Outcry Over `Law & Order' Shows Need For Inclusiveness

by Leonard Pitts, Jr.

February 1, 2001
Copyright © 2001 Miami Herald. All Rights Reserved.

Imagine for a moment that Homer Simpson was the only white man on television.

OK, technically he's more of an orange man, but work with me here. We're talking about the most stupid individual on television -- ever. And he's a white guy. The only white guy.

Now, let's imagine you're a white guy, too. How do you think you feel about Homer?

If you feel like I think you would -- which is to say, offended -- you might understand the fuss over Sunday in the Park With Jorge. That's a recent episode of Law & Order that fictionalized last summer's notorious ``wilding'' incidents during the Puerto Rican Day Parade in Central Park. As you'll remember, dozens of women were sprayed with water, groped and disrobed by gangs of men while New York's finest stood by and did nothing.

In the Law & Order version, there's also a killing. Suspicion initially focuses on the wealthy white husband of the wealthy white victim, much to the chagrin of the folks downtown, who'd rather arrest ``one of these Puerto Ricans who went nuts in the park.'' Ultimately, the killer turns out to be a young Brazilian. His attorney accuses prosecutors of targeting him because he's Hispanic.

Certain members of the Hispanic community did not, to say the least, enjoy the show.
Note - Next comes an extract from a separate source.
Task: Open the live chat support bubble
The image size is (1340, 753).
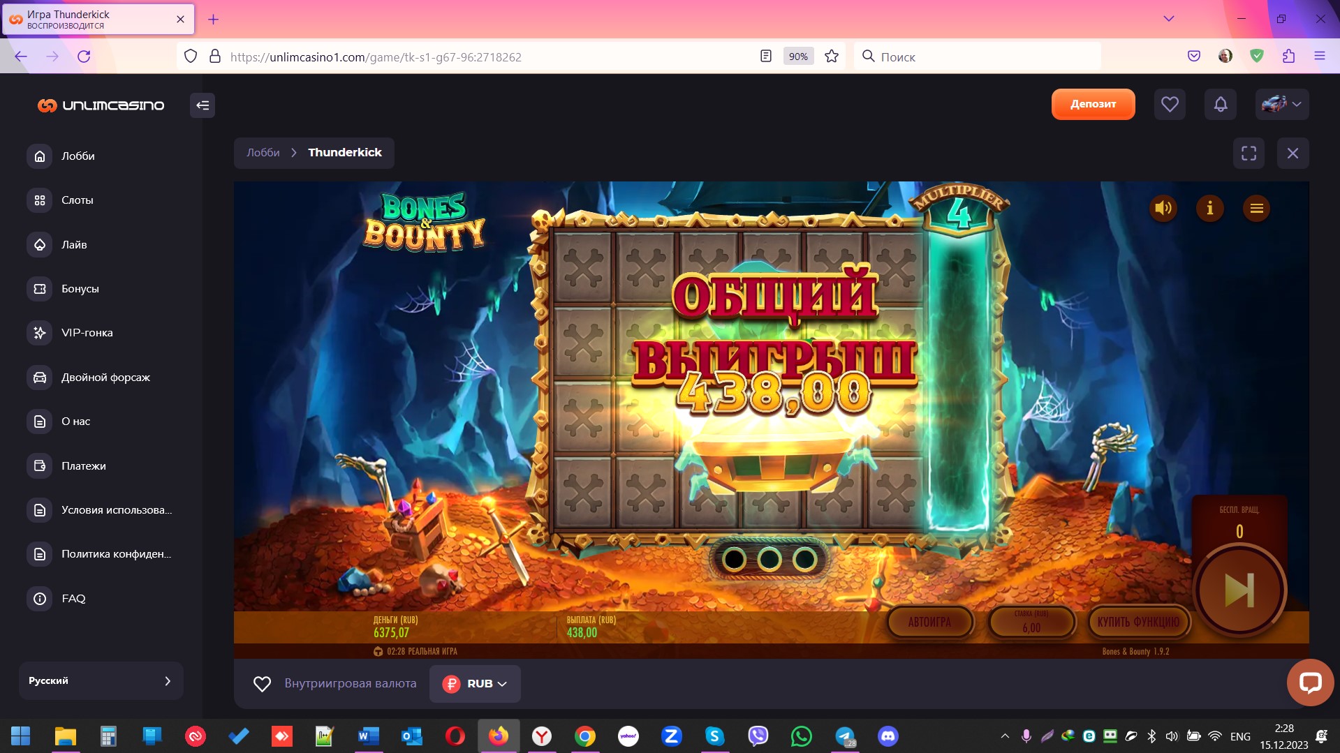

Manuel Mirabal, president of the National Puerto Rican Coalition, says the episode, ``did not [offer] a positive portrayal of Puerto Ricans or Hispanics.''

Felix Sanchez, president of the National Hispanic Foundation for the Arts, was similarly displeased by what he saw as a ``shallow understanding of the Latino community.''

Their ire has prompted an apology from NBC. It says it will work to ``improve our procedures regarding sensitive programming issues'' -- whatever that means -- and has promised never to rerun the show.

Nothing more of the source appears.